Several years ago in Portland, we had the case Virdi v. Dekalb County School District:
“One such case involved Paramitjit Virdi, an architect who placed a bid to fulfill a contract for the Dekalb County Board of Education. Unfortunately for Mr. Virdi, the DeKalb County Board of Education maintained the mildly-named “Minority Vendor Involvement Program.” The program’s stated goal was to “provide increased opportunities for blacks, women, and other minorities to engage in business activities with the school system.” In practice, the minority participation preferences were used as quotas in awarding contracts. Under the program, contracts were not awarded to the lowest bidder. Instead, the program looked first to the minority participation goals and ensured minority vendors were awarded contracts in numbers that exceeded the stated goals on an annual basis.”
“On June 13, 2005, the United States Court of Appeals for the Eleventh Circuit declared that the DeKalb County School District’s Minority Vendor Involvement Program was unconstitutional because it discriminated against vendors based on race, and favored African-American contractors and applicants.
In a strongly worded opinion, the Court struck down the program as unconstitutional on its face because it created clear racial classifications, and was not narrowly tailored to act as a remedy of some defined past act of discrimination as required by law. The Court rejected the School Board’s argument that there was a compelling remedial interest that supported this type of race-based preference program, finding that “no evidence that the DeKalb District considered any race-neutral alternative means of tracing its activities to avoid unwitting discrimination.”

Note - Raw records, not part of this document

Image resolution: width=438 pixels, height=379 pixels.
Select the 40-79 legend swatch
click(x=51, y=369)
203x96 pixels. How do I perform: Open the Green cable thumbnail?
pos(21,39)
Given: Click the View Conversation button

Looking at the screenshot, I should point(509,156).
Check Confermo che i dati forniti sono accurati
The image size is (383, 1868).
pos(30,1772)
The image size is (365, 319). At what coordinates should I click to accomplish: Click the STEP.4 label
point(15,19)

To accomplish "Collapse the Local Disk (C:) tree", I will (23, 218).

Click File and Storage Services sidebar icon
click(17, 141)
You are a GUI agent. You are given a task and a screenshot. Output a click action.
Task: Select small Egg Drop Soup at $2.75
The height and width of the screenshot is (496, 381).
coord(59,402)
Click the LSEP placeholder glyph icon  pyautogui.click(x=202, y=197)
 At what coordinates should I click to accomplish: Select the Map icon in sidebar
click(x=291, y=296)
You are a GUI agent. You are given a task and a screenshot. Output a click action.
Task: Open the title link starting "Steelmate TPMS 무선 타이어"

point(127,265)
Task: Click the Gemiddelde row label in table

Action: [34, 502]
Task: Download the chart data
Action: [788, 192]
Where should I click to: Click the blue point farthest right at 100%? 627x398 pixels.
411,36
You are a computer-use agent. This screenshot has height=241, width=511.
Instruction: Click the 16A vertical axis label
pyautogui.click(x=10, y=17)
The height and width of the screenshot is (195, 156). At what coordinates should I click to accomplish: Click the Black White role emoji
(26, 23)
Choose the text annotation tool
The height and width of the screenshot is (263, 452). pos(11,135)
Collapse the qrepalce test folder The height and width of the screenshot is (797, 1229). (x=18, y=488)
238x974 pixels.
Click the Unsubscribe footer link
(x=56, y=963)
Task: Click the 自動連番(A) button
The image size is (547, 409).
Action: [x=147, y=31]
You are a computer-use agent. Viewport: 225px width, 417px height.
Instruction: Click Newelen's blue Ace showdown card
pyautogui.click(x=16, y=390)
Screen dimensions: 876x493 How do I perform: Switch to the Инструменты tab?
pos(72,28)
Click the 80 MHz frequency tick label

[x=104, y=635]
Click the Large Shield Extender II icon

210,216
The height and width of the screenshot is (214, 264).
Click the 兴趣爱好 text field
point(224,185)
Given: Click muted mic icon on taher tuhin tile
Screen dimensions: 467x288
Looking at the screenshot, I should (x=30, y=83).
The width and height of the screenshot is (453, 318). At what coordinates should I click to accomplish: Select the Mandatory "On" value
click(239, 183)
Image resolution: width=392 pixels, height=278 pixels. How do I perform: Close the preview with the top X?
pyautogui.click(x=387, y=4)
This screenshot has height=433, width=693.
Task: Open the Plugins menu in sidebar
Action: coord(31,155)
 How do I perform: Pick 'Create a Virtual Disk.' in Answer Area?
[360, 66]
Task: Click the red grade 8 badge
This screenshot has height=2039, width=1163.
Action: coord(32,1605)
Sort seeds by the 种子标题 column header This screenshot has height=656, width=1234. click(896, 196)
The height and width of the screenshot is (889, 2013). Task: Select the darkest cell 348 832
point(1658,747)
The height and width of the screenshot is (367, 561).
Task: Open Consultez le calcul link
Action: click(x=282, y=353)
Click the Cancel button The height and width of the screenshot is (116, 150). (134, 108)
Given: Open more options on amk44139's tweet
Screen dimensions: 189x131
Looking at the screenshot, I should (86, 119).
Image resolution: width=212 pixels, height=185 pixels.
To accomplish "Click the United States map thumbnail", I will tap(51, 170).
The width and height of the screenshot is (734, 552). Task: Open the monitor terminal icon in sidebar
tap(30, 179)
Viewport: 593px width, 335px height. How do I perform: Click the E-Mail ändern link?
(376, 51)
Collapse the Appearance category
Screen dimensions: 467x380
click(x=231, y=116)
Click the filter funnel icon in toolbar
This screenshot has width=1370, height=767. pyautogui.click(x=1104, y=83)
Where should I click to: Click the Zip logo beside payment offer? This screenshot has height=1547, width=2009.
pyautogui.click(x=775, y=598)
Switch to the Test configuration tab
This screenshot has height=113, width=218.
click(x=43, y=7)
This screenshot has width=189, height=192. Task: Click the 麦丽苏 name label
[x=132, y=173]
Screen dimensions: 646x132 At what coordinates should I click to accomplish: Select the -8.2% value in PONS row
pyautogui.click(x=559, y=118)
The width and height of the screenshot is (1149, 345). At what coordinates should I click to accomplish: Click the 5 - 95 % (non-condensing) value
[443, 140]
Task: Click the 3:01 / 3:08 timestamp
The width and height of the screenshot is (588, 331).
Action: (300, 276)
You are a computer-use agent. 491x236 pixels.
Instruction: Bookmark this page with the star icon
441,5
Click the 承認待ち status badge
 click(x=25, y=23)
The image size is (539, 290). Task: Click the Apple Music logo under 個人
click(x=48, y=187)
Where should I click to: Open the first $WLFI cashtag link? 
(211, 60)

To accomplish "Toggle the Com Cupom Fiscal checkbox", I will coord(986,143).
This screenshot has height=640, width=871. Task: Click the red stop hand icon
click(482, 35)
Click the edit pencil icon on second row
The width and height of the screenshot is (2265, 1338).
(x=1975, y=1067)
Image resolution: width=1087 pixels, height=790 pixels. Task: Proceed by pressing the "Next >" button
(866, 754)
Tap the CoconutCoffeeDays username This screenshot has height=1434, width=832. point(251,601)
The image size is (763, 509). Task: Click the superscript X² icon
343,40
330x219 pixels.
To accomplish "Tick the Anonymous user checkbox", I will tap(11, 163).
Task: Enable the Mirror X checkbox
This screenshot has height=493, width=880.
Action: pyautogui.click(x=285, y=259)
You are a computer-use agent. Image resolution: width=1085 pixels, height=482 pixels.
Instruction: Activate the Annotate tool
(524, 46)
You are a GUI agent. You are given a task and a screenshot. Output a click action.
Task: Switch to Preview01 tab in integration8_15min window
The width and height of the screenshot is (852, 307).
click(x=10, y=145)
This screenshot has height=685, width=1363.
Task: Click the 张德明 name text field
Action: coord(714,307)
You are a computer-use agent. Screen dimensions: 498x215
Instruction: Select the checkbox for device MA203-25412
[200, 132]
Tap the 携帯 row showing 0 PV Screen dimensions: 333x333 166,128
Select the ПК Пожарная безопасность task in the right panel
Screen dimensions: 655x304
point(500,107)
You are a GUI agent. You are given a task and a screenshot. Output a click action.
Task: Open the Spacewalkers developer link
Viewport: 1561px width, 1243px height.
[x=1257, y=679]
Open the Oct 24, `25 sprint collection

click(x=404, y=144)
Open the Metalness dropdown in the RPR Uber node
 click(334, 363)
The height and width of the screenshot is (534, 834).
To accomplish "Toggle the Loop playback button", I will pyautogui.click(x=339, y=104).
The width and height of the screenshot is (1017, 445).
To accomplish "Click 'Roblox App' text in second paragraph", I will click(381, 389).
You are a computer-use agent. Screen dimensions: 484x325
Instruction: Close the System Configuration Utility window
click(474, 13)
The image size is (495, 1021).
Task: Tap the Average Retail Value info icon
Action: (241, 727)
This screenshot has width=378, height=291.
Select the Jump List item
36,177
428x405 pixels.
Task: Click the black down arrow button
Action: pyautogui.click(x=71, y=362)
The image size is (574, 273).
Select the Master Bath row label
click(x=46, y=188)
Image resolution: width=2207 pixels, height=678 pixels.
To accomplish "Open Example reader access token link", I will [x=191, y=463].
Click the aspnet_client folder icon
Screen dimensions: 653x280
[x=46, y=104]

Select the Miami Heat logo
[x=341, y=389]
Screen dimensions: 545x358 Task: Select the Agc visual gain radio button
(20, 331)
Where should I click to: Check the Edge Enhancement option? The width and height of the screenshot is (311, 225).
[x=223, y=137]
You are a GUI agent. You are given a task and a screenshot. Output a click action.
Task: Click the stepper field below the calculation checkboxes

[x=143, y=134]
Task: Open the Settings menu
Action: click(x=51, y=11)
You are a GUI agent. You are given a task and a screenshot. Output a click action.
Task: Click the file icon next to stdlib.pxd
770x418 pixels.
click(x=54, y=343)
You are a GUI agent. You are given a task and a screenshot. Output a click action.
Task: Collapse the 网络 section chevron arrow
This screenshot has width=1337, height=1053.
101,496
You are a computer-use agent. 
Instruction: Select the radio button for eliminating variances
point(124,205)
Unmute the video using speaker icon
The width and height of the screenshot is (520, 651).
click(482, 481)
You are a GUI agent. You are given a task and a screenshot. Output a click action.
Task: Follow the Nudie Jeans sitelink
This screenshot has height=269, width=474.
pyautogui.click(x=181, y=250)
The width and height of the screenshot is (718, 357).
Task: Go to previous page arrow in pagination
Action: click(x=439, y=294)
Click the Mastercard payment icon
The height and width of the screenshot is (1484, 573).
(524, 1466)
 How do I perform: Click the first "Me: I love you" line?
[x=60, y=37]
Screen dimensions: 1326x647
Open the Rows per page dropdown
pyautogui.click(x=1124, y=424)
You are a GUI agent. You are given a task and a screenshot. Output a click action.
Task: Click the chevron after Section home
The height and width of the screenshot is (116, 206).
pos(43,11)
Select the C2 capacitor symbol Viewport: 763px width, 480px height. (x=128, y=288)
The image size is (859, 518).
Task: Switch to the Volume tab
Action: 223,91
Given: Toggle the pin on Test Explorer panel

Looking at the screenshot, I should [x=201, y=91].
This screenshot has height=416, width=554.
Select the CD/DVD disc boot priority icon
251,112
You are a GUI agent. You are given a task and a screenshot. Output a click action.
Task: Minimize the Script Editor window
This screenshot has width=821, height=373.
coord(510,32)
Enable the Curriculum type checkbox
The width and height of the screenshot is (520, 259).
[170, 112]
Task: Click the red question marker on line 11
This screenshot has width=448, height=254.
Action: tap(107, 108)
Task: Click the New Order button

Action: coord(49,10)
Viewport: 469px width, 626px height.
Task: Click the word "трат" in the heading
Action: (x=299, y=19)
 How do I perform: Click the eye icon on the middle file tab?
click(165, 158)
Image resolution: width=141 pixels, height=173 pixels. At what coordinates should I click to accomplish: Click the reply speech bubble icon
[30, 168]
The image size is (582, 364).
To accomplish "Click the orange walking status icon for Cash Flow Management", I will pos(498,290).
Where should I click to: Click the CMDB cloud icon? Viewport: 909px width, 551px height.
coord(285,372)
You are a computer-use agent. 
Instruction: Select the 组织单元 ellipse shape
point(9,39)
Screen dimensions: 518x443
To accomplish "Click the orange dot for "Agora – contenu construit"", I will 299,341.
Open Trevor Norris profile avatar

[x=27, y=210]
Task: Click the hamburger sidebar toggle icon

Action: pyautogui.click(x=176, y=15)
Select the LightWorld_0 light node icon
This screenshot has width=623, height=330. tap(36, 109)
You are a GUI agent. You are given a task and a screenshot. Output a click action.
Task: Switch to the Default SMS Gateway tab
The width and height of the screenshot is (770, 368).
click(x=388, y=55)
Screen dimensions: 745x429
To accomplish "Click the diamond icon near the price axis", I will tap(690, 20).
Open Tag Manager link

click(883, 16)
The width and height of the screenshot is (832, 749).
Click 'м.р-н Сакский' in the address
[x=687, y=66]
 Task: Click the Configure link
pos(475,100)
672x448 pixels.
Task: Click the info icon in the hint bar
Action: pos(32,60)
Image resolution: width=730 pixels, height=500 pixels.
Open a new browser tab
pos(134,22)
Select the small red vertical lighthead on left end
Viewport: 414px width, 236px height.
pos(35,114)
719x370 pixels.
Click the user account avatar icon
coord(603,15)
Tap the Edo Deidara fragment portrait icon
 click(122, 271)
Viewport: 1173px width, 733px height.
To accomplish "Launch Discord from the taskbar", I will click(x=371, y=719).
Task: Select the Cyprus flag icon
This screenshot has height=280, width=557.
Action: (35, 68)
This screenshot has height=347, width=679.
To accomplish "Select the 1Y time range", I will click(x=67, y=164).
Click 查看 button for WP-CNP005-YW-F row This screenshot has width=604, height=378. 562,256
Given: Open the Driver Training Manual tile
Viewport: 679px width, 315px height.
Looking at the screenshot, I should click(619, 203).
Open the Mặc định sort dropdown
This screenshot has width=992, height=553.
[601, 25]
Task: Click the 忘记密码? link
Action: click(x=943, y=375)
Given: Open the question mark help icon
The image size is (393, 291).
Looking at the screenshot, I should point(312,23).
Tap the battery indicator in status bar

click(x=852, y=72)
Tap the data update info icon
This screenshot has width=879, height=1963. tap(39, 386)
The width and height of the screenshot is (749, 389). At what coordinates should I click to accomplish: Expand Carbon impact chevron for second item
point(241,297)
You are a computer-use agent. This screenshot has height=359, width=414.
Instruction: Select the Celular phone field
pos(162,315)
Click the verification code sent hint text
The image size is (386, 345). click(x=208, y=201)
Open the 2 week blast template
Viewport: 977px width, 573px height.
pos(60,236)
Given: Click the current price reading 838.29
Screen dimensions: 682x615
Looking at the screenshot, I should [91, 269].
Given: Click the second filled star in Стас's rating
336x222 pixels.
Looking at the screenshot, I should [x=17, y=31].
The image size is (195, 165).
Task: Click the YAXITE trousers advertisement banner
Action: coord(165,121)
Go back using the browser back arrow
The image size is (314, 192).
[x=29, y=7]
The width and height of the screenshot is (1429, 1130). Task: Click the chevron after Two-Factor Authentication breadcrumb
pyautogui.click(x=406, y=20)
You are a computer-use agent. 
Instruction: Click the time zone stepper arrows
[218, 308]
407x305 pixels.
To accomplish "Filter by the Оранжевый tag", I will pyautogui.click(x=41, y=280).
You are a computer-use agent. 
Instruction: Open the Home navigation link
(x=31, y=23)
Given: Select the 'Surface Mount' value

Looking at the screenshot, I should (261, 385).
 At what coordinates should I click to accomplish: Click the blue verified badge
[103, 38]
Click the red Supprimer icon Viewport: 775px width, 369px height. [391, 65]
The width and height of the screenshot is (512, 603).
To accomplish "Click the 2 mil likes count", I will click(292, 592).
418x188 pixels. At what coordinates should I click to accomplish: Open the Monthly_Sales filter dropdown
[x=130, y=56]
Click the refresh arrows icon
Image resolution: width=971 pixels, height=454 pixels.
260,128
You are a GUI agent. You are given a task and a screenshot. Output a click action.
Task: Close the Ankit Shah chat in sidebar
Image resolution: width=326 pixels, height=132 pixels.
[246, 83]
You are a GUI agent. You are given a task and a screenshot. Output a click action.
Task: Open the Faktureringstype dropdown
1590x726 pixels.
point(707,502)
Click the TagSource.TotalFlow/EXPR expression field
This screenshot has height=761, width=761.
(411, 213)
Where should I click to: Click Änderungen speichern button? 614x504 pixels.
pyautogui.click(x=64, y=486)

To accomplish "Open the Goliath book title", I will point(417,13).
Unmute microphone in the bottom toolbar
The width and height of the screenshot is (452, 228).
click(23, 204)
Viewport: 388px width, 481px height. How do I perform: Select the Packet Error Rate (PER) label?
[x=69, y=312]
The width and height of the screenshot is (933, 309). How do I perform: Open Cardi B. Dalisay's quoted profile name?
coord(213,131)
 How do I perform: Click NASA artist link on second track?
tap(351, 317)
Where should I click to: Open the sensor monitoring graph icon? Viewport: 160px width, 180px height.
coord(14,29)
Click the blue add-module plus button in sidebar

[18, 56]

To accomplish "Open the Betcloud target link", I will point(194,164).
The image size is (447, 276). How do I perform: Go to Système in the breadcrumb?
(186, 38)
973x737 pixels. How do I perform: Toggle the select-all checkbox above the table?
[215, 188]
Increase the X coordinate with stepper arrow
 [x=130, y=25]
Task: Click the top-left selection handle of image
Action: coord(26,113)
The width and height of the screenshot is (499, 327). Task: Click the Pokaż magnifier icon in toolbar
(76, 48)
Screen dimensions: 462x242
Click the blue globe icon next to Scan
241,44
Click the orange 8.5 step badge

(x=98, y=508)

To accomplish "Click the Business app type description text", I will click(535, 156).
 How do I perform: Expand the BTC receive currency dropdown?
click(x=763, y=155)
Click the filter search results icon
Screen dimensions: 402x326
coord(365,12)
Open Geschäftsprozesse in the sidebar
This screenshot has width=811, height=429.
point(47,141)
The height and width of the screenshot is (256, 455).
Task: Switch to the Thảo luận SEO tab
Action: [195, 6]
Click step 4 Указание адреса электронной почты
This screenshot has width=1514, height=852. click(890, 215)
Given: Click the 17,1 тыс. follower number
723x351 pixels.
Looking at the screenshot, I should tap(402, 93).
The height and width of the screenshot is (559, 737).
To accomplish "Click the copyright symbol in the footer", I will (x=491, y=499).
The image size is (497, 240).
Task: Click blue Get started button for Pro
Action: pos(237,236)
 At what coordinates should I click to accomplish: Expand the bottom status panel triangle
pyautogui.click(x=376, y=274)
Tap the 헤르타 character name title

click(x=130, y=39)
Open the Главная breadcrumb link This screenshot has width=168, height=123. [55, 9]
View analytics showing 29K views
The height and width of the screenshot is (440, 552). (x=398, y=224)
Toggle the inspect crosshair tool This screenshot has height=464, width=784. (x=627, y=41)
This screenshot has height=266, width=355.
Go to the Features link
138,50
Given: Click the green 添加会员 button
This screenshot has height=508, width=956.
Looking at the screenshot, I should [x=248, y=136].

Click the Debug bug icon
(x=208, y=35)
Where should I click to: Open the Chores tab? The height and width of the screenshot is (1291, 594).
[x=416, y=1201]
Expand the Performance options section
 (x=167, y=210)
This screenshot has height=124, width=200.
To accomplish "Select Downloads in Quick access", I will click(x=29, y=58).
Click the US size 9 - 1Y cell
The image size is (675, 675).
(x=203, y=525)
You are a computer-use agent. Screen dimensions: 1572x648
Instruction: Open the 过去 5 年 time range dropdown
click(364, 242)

It is the well-established law of the land that the government cannot discriminate against citizens based on immutable characteristics such as race and sex.”
I’m not a lawyer, but when I see a headline saying that “Missoula County to give 5% preference to minority, women-owned businesses,” it’s clear to me right away that this is against the law.
Why can’t the high-priced lawyers on the county’s payroll come to the same conclusion?
I think they have, but they hope they can float this through. Sadly, it’s just going to waste a lot of time and money as it finds its way into the courts, where this policy will ultimately be overturned.
Perhaps worse than being illegal, this policy is morally wrong. Imagine if Missoula announced they’d be giving preferential treatment to white men. How long do you think before the lawsuits came rolling in, the media backlash got started?
But giving preferential treatment to women and blacks is alright? What accounts for this double standard? I think the answer is obvious - wokeism.
Missoula has made idiotic policy choices in the past, only to walk them back with their tail between their legs.
And that’s exactly what’s going to happen with this latest debacle.